Justin Timberlake’s “Forget Tomorrow World Tour” should be renamed “Forget Yesterday When I Got a DWI Tour.”
It’s been nearly a week since the singer was busted.
And not a peep from him about allegedly getting ossified at a Hamptons celeb mainstay, blowing a stop sign and being taken downtown by a babyface copper who had no idea he was arresting the very man responsible for bringing sexy back.
Instead the former boy-bander took the stage in Chicago on Friday and turned his recent headlines into a narcissistic and manipulative display of solidarity.
“It’s been a tough week,” Timberlake told the United Center crowd. “I know I’m hard to love sometimes but you keep loving me right back.”
Oh poor me, I’m flawed. I’m complicated. I’m not easy but I am worth it. We’re worth it, family.
Cry me a river, sir.
He might be hard to love because he’s loath to acknowledge that he screwed up — royally.
Timberlake is literally on the stage, holding the microphone. How about a little contrition or a PSA: “Don’t do what I did.” Or give out gift cards for Uber or Lyft with every ticket.
In the age of ubiquitous ride-share services — which should have rendered drunk driving extinct — Timberlake looks like a flat-out reckless, selfish fool.
Toss in his extremely high personal net worth of $250 million, meaning he could have a driver on standby, and it’s the biggest unforced error since he showed up to the 2001 American Music Awards doused in dubious denim.
Be a boozebag, if you please. Get soused. Binge so hard you’re grabbing random customers’ drinks at the bar, like the singer was reportedly doing. But after you pay that tab, call a car.
Timberlake was even reportedly warned by the arresting cop to not drive. But hubris and entitlement can be a far more potent mix than martinis. He still drove his $100,000 BMW.
Timberlake is truly one lucky son of a bitch in that all he got was one glamour mugshot by the Sag Harbor police. The glassy-eyed singer could have killed someone out for a late night stroll or bike ride. He could have mangled another driver on the road.
His drunken recklessness could have led to such an unnecessary tragedy that, instead of playing arenas, he could be on a court-mandated tour of our state’s finest correctional facility.

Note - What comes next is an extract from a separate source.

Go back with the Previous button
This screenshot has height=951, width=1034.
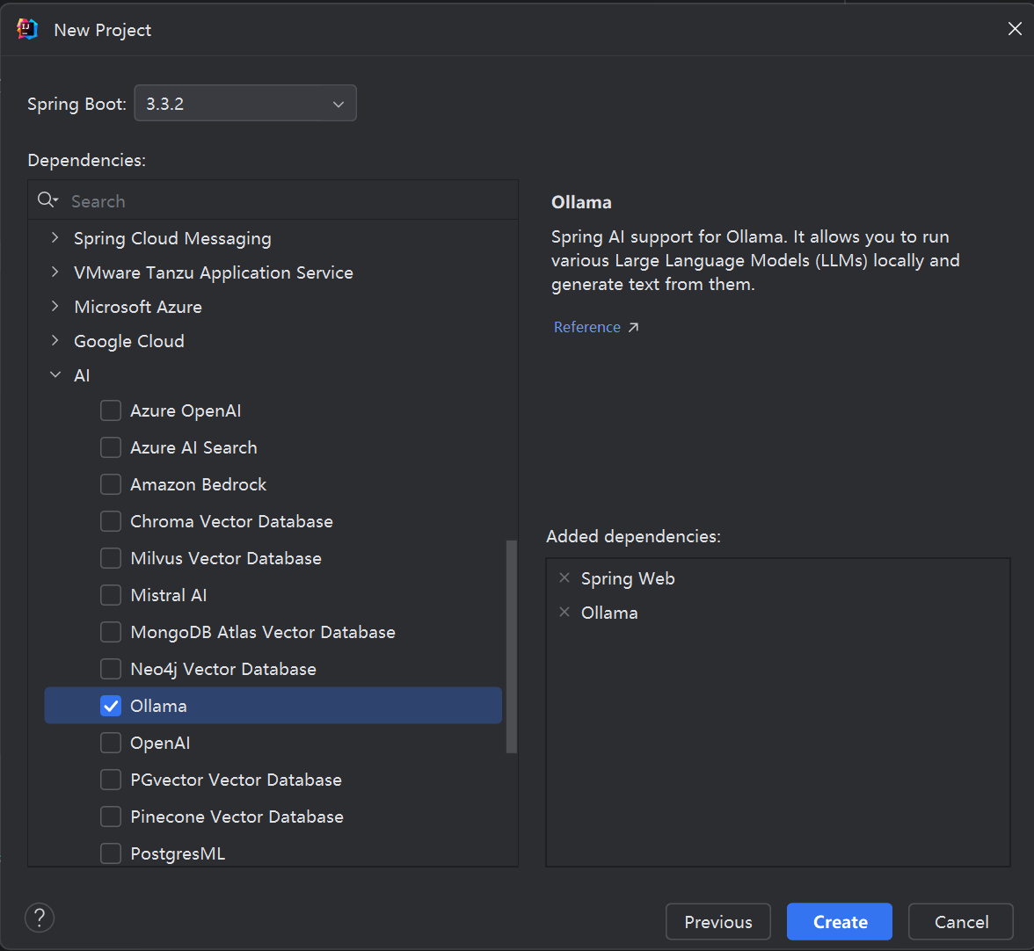click(x=717, y=922)
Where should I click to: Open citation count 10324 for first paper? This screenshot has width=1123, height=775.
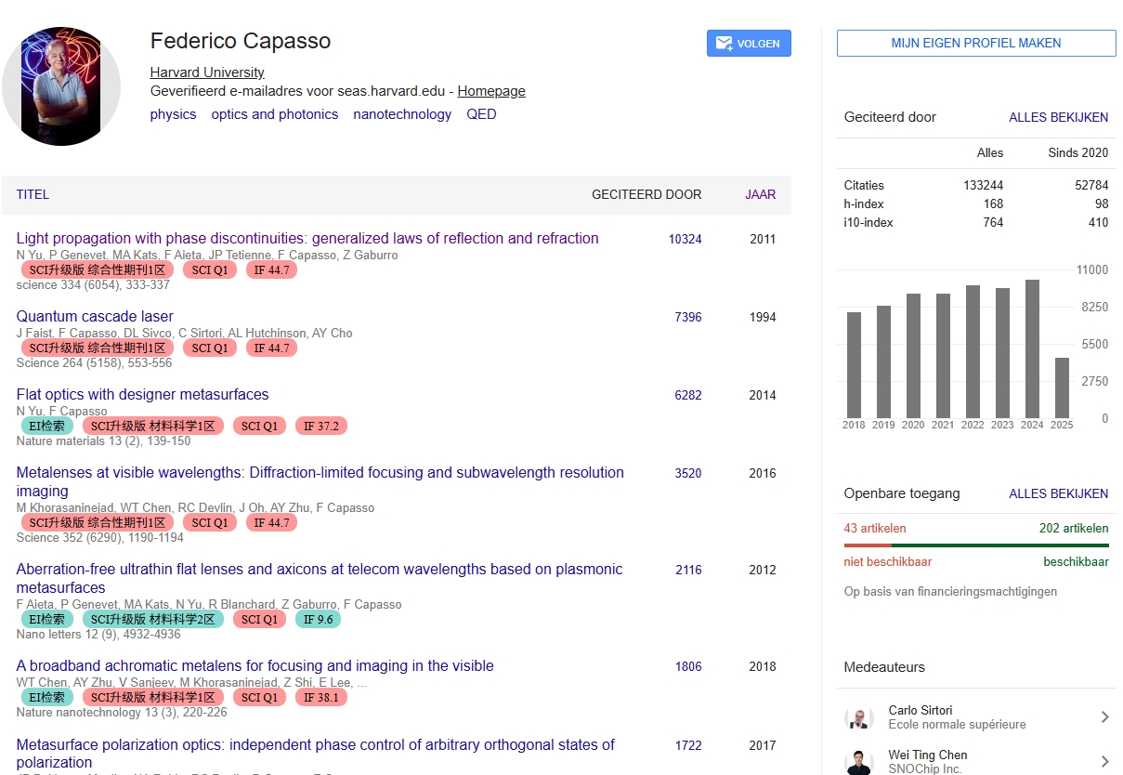point(685,239)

The young cop deserves a big ol’ thank you.
It’s all rather bad timing for Timberlake, who has been weathering some choppy waters over the last two years. The sales of his new album, “Everything I Thought It Was,” and concert tickets have been lackluster. Add in the bad juju from Britney Spears’ memoir, “The Woman in Me,” where she revealed that Justin cheated on her and convinced her to have an abortion at 19.
“Justin definitely wasn’t happy about the pregnancy. He said we weren’t ready to have a baby in our lives, that we were way too young,” she wrote. “If it had been left up to me alone, I never would have done it. And yet Justin was so sure that he didn’t want to be a father.
She called it, “one of the most agonizing things I have ever experienced in my life.” And many fans turned against Timberlake, who has stayed busy dodging questions about his former girlfriend.
“His golden boy image is definitely depleted,” a Hollywood source told Page Six after the arrest.
However, he hasn’t been a boy for over the last two decades. He’s a 43-year-old man who is married with two children.
He seems to think he’s frozen in 2006 amber: A triple-threat who was once so invincible he ripped off Janet Jackson’s top, exposing her breast during the Super Bowl in 2004 — and she was the recipient of the cancellation.
But Timberlake is as defiant as he is talented. Back in February, Spears uploaded a clip of him on “The Tonight Show” and said she wanted to “apologize for some of the things I wrote about in my book.” She then complimented his song “Selfish.”
Timberlake followed that up by quoting Conor McGregor — saying he wanted to apologize to “absolutely f–king nobody.”
I fault him not for his failed relationship with Spears. They were young rich kids stumbling their way into adulthood with the paparazzi watching.
But a DWI is serious business. I’m sick of reading endless news stories about innocent people being killed by drunk drivers.
It’s time to grow up, JT. And call an Uber like the rest of us schlubs.